Nous ne pouvons ignorer que des sondages réalisés récemment (IFOP, août 2012) donnent 65 % de Français favorables au mariage entre deux personnes de même sexe et 53 % de Français favorables à l’ouverture de l’adoption aux couples de même sexe.

Cependant, il est utile de rappeler qu’avant le lancement des états généraux de la bioéthique en septembre 2008, les sondages donnaient une majorité de Français favorables à la gestation pour autrui (mères porteuses). Après un semestre de débats publics, ils étaient une majorité à s’opposer à la légalisation de cette pratique en France afin d’éviter tout risque d’instrumentalisation du corps de la mère porteuse.

Le risque d’emprunter, par la transformation d’un grand principe régulateur qu’est la filiation, un chemin irréversible qui engage la société d’aujourd’hui et de demain dans un avenir incertain est très grand.

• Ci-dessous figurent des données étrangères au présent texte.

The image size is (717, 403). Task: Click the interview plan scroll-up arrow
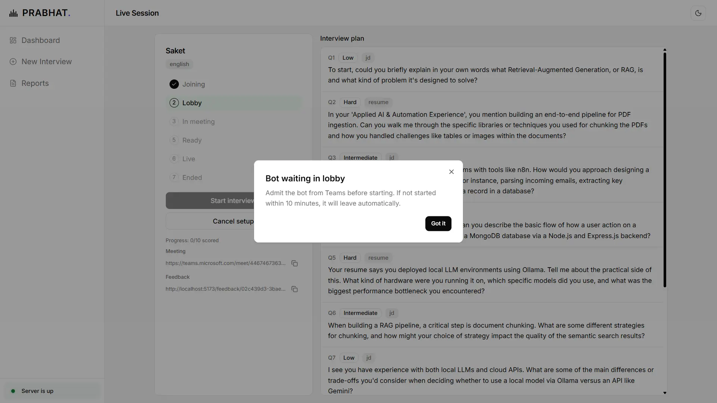665,50
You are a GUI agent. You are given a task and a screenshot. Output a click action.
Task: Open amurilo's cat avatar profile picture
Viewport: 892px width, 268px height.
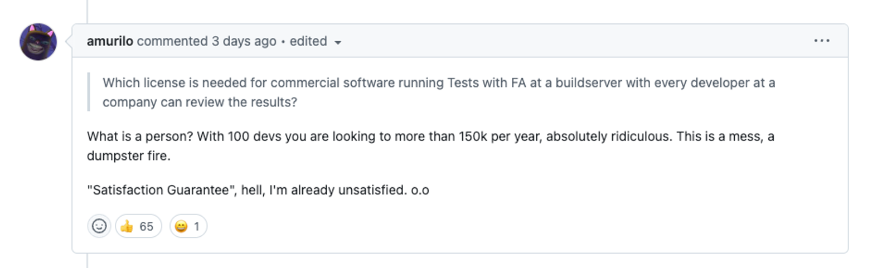tap(38, 42)
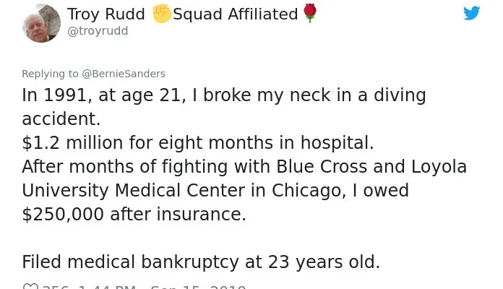Open Troy Rudd's profile avatar photo

click(41, 23)
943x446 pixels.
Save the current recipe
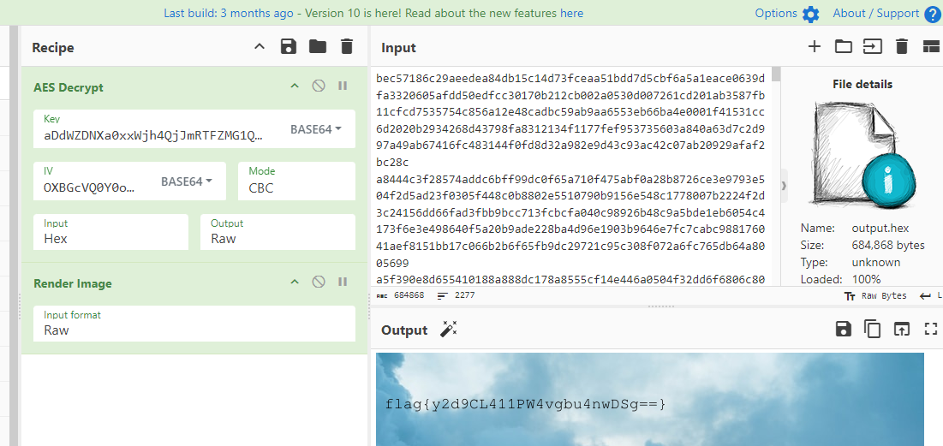click(289, 47)
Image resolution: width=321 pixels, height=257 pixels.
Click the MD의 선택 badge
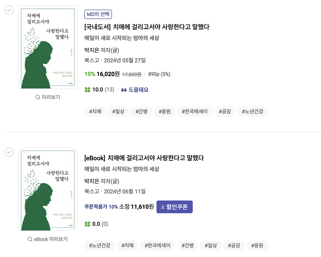98,14
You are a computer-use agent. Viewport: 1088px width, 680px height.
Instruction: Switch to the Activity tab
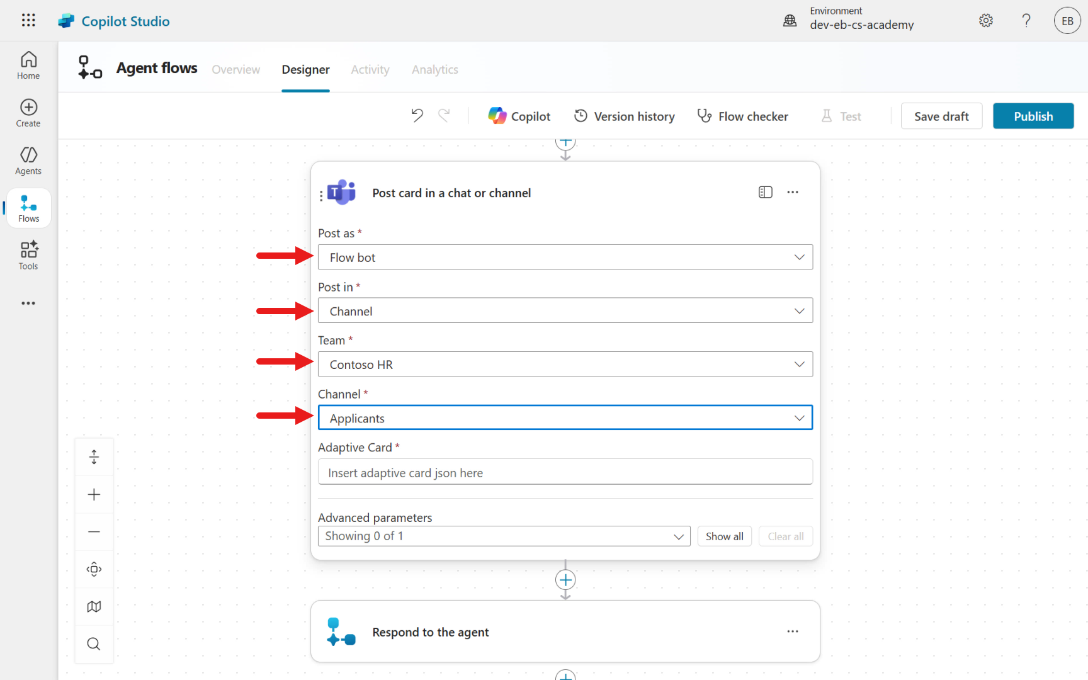point(370,69)
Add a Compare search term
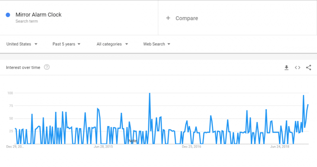 point(187,18)
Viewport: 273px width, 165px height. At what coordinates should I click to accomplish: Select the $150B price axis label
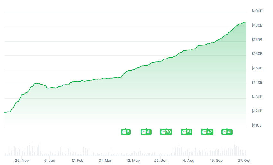257,68
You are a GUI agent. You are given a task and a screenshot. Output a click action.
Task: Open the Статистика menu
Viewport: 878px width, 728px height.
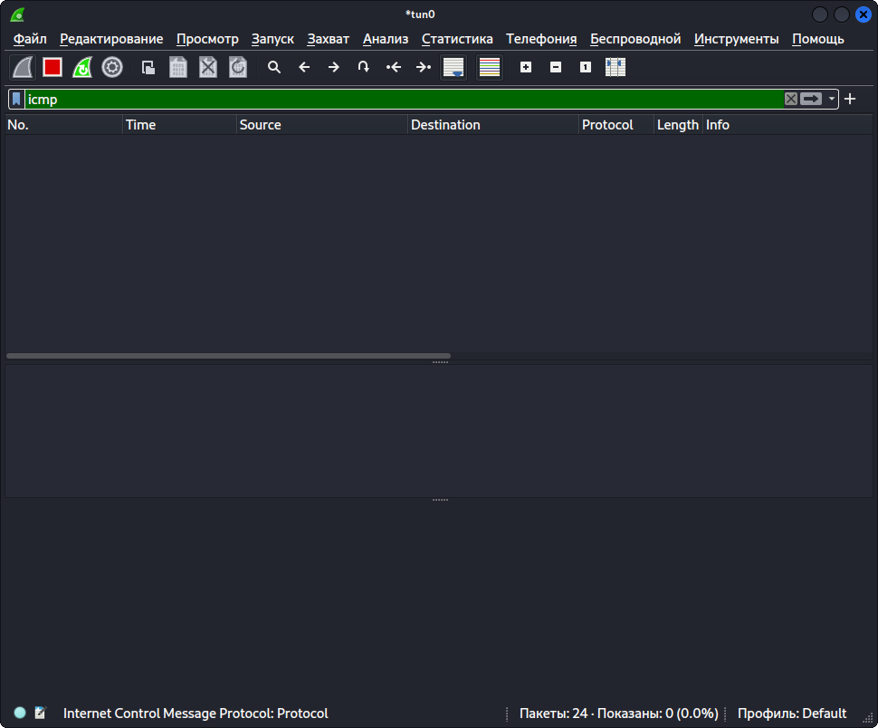click(457, 39)
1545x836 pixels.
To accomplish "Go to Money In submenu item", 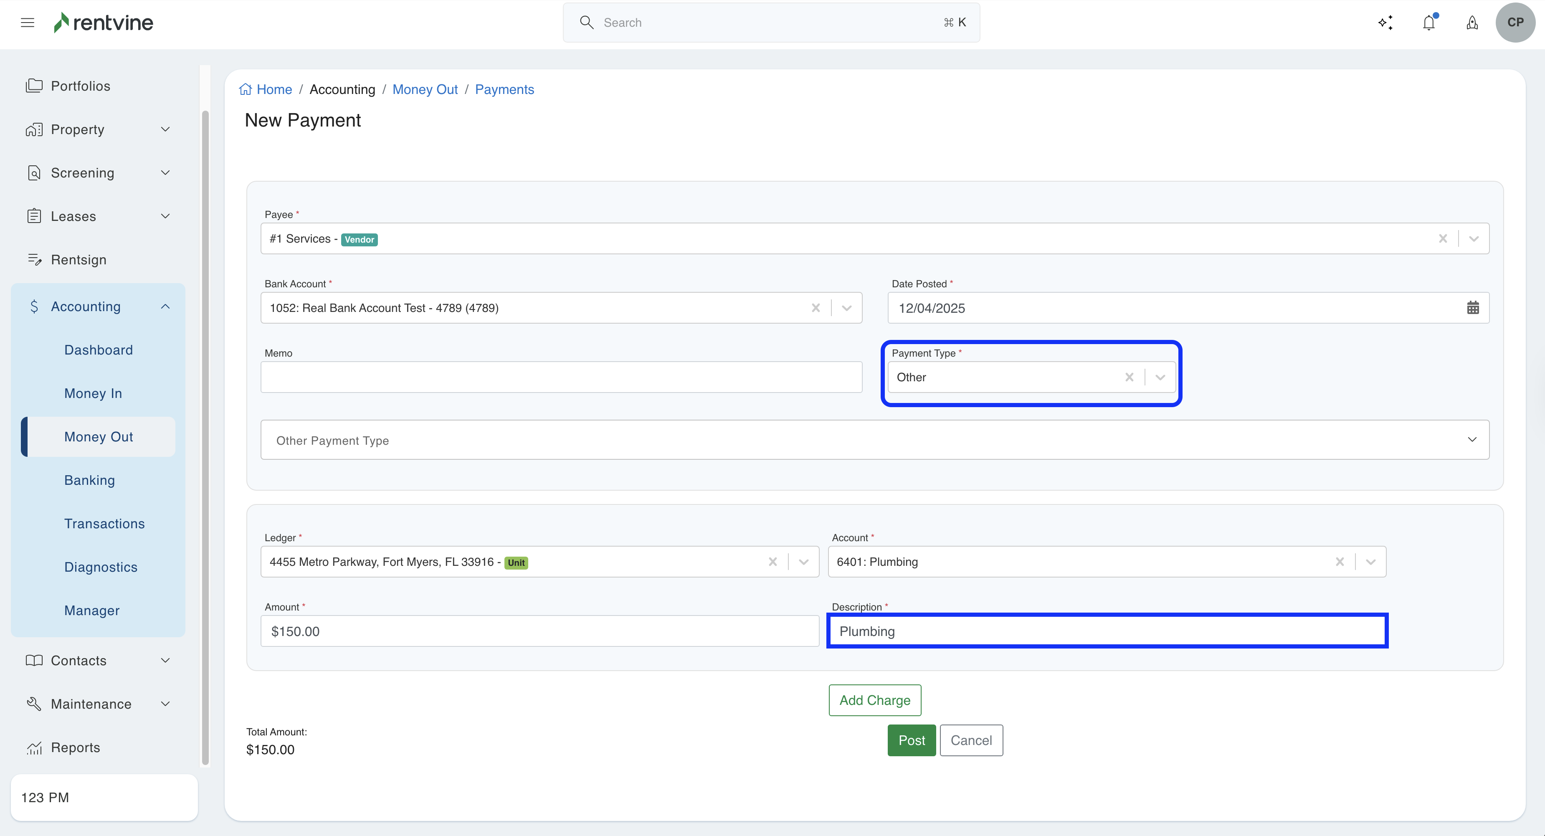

Ce serait oublier, comme le soutenait Henri Bergson que « sur dix erreurs politiques, neuf consistent à croire que ce qui était vrai hier l’est encore aujourd’hui » mais que la dixième, la plus grave sans doute, consiste à croire que « ce qui était vrai hier ne l’est plus aujourd’hui ».


* Mohammed Moussaoui est président du Conseil français du culte musulman (CFCM).